**The exercise:**
Count the lines in the material below that contain the word "plus". Give only the number.

[Start of Material shown]

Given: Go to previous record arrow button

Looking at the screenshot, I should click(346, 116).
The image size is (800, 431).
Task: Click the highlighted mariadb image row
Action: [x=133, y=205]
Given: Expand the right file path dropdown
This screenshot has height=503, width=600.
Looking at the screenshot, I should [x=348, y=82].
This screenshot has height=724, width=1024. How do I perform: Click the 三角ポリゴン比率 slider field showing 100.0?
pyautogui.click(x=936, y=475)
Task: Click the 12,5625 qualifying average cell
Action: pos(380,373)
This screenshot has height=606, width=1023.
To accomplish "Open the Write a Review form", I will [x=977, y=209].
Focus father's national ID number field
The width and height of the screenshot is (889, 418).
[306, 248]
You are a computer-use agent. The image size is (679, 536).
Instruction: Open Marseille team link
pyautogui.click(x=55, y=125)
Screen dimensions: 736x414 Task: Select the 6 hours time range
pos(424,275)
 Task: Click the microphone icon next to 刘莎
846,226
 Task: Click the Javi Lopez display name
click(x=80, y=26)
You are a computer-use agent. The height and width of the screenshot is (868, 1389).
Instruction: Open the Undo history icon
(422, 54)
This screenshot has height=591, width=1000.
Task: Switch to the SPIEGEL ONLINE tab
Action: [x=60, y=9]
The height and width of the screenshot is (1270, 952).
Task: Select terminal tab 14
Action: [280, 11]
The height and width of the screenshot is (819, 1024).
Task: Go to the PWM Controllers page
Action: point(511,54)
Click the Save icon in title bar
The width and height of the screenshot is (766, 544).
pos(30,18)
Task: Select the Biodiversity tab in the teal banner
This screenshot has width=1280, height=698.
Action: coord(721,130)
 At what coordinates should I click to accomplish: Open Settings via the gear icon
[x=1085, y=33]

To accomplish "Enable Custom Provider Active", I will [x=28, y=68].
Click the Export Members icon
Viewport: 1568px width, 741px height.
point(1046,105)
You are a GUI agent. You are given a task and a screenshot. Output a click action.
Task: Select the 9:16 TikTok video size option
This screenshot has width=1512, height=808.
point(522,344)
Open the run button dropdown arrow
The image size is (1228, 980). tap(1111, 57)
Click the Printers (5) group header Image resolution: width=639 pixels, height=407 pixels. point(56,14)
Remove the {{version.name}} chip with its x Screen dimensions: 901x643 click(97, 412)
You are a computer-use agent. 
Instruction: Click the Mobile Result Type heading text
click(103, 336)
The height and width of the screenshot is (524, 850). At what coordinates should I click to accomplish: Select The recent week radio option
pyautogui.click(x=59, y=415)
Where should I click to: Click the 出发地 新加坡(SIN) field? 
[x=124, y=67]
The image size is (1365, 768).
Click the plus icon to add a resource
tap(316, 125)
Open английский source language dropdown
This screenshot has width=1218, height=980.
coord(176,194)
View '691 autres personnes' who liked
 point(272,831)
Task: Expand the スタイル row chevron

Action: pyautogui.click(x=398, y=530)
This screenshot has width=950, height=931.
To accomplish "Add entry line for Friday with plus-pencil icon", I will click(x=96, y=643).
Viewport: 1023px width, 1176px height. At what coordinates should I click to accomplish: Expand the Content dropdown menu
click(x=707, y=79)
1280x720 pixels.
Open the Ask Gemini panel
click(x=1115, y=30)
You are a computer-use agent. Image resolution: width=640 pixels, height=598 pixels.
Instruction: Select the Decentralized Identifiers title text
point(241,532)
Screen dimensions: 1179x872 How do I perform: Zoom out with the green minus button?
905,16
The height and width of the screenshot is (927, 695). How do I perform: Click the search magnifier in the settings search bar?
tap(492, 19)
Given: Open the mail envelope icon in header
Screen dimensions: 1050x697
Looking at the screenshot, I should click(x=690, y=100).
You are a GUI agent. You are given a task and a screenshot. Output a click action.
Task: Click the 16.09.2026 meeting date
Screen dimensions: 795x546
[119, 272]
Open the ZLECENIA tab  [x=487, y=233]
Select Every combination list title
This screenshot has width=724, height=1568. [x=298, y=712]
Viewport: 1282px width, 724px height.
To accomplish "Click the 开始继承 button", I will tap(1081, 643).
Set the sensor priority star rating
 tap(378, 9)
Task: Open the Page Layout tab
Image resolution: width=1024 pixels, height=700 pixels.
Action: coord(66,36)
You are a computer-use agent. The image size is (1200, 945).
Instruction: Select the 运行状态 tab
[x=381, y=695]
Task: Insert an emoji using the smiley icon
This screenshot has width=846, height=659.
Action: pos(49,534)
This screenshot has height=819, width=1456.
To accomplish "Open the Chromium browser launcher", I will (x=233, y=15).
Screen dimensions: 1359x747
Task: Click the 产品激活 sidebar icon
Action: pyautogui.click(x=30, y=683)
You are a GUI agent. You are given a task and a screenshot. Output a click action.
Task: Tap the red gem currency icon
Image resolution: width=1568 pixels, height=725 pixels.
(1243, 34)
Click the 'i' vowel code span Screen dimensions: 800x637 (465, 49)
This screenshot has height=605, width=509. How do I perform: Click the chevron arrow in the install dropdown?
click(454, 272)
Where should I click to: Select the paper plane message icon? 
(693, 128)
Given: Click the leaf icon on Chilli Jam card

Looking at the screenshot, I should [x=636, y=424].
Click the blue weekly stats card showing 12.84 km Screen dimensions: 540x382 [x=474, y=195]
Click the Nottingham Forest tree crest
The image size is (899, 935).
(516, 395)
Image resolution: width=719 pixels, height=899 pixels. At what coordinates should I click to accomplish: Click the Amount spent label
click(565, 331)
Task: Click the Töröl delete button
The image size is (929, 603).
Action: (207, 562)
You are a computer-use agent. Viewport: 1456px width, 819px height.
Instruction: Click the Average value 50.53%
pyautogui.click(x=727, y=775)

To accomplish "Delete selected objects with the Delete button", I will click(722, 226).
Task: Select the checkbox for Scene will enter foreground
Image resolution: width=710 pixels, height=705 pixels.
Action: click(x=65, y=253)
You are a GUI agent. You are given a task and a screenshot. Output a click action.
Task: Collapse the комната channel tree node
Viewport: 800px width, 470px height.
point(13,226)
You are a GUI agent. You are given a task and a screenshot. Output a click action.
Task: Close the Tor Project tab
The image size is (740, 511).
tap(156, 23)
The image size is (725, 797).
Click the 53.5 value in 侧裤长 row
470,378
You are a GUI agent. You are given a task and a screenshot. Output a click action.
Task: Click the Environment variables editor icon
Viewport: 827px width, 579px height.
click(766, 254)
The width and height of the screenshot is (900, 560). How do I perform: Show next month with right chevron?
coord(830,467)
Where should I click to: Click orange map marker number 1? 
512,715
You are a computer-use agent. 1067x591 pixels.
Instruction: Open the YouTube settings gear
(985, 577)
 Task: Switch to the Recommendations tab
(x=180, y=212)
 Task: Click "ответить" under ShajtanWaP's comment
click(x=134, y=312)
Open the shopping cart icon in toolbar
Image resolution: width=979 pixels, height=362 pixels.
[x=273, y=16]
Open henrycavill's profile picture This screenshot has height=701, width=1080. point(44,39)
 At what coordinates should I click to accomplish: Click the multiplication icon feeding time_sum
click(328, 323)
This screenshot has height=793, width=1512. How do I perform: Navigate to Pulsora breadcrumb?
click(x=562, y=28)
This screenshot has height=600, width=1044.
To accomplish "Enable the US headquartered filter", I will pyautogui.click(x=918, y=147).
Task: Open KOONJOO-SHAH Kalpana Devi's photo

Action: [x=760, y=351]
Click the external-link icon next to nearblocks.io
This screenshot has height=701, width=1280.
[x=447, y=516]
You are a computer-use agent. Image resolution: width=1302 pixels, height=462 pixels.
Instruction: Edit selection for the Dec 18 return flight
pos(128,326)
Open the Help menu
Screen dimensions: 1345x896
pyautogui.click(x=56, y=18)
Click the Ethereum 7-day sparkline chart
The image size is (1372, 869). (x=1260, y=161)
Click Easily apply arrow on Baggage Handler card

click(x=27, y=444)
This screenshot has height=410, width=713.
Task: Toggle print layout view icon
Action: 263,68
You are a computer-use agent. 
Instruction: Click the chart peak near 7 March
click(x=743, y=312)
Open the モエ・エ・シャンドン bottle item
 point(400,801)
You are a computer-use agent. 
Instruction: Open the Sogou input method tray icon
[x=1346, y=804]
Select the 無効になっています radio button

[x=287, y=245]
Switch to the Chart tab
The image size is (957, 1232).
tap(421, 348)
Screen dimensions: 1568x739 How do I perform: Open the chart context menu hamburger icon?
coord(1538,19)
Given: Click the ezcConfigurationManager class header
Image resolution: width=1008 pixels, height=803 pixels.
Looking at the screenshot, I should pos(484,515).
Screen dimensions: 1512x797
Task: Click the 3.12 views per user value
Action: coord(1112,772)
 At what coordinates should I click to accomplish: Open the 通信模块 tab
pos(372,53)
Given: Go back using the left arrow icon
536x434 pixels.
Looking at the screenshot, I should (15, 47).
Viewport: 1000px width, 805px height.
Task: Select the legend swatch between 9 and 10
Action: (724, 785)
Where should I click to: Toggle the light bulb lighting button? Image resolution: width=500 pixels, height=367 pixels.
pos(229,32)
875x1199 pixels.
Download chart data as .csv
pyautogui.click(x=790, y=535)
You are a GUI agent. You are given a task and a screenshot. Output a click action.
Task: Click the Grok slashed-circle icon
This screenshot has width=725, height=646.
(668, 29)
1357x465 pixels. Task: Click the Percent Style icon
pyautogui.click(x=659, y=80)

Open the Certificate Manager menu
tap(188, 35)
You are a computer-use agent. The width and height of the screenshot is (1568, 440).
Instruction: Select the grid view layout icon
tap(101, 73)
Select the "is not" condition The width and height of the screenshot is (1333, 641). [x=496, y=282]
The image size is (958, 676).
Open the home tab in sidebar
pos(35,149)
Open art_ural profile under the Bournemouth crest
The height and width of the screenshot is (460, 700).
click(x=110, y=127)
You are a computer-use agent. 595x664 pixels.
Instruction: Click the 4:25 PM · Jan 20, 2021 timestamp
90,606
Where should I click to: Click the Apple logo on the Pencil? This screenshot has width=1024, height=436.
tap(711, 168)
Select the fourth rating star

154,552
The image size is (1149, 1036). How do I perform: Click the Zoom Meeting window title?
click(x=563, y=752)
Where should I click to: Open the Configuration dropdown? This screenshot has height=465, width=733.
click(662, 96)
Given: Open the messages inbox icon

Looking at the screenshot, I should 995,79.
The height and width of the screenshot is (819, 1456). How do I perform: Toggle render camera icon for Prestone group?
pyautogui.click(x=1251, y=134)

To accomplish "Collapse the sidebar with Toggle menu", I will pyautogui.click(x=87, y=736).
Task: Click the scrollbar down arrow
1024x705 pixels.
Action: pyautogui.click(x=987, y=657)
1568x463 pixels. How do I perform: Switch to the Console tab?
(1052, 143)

[End of Material shown]

**Exercise answer:**
2